▶ _Exercise objective_:
Rescale the items from the line containing "Click the Search" through the line containing "click(x=587, y=106)", and reproduce every one of those lines in full, requests included. Multiply each coordinate in the answers by 2.25 and round it to a whole number, rounding halves up; return only those lines.

▶ _Task material_:
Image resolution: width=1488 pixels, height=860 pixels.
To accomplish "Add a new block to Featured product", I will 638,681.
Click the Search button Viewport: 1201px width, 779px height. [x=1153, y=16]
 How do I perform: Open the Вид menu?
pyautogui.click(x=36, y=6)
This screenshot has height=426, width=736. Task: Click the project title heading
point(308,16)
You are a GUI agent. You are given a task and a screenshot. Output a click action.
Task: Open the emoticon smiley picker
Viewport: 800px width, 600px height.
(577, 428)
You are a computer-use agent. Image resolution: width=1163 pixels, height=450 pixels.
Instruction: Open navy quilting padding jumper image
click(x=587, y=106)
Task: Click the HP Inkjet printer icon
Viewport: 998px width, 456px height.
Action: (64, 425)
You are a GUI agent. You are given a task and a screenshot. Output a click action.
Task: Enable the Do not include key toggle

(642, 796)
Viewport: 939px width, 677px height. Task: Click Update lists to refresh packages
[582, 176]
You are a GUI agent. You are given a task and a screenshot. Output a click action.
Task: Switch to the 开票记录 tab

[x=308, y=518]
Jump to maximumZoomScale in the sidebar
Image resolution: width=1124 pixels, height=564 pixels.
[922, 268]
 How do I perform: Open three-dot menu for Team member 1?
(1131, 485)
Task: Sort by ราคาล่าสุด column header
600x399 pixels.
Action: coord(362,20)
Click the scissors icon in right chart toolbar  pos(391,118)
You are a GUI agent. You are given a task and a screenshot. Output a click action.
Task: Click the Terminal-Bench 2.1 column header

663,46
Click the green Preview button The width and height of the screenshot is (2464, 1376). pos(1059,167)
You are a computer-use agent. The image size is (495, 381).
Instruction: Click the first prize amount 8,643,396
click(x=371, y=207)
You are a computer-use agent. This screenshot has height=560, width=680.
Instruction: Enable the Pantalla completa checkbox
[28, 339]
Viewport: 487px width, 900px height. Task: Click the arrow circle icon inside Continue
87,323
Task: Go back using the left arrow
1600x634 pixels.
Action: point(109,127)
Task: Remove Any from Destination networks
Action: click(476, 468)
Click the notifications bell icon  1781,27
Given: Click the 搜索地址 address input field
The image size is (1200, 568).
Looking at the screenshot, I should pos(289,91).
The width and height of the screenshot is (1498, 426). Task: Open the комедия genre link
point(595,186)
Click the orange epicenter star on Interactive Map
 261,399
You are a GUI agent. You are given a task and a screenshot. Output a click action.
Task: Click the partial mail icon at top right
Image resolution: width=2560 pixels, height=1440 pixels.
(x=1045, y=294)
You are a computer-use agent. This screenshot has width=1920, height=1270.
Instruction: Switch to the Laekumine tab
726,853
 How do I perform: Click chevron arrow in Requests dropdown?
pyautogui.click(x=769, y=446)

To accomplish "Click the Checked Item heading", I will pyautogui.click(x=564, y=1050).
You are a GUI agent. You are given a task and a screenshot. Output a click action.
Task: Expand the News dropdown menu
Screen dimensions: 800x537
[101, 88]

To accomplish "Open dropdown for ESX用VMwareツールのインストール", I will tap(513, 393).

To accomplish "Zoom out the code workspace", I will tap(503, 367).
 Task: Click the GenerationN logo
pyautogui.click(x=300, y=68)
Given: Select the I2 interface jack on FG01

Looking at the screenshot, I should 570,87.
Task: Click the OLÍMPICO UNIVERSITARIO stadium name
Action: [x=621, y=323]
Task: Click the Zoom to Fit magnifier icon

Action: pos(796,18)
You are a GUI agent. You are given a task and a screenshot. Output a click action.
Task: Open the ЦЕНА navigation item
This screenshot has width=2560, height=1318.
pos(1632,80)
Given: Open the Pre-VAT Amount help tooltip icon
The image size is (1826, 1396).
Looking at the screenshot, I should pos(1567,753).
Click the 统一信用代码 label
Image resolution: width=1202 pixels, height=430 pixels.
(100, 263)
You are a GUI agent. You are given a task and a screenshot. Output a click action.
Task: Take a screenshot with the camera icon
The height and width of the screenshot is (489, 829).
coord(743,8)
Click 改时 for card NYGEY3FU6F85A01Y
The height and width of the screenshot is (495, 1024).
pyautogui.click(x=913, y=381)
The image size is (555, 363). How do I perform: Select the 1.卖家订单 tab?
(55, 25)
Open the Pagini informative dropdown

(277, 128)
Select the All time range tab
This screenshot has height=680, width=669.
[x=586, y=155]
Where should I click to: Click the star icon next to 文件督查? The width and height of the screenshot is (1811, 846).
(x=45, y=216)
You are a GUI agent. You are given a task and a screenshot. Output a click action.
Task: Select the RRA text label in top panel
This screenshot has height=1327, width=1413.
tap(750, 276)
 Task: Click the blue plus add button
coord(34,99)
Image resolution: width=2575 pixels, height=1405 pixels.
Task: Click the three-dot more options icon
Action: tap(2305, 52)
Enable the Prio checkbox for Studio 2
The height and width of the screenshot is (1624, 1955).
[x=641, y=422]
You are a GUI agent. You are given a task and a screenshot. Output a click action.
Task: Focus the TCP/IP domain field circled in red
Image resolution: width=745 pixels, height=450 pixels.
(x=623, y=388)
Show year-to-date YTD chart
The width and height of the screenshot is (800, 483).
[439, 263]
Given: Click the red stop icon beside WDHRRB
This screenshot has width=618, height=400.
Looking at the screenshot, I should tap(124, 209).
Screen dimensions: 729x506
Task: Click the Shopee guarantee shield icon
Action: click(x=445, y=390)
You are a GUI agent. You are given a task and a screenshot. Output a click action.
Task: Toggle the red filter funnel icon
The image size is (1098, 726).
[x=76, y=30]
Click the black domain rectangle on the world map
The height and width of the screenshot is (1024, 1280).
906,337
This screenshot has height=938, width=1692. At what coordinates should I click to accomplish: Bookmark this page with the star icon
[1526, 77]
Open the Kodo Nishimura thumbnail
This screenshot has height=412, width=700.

▶ _Response_:
Click the Search button Viewport: 1201px width, 779px height. [x=2594, y=36]
 How do I perform: Open the Вид menu?
pyautogui.click(x=81, y=14)
This screenshot has height=426, width=736. Task: Click the project title heading
point(693,36)
You are a GUI agent. You are given a task and a screenshot. Output a click action.
Task: Open the emoticon smiley picker
Viewport: 800px width, 600px height.
(1298, 963)
You are a computer-use agent. Image resolution: width=1163 pixels, height=450 pixels.
Instruction: Open navy quilting padding jumper image
click(x=1321, y=239)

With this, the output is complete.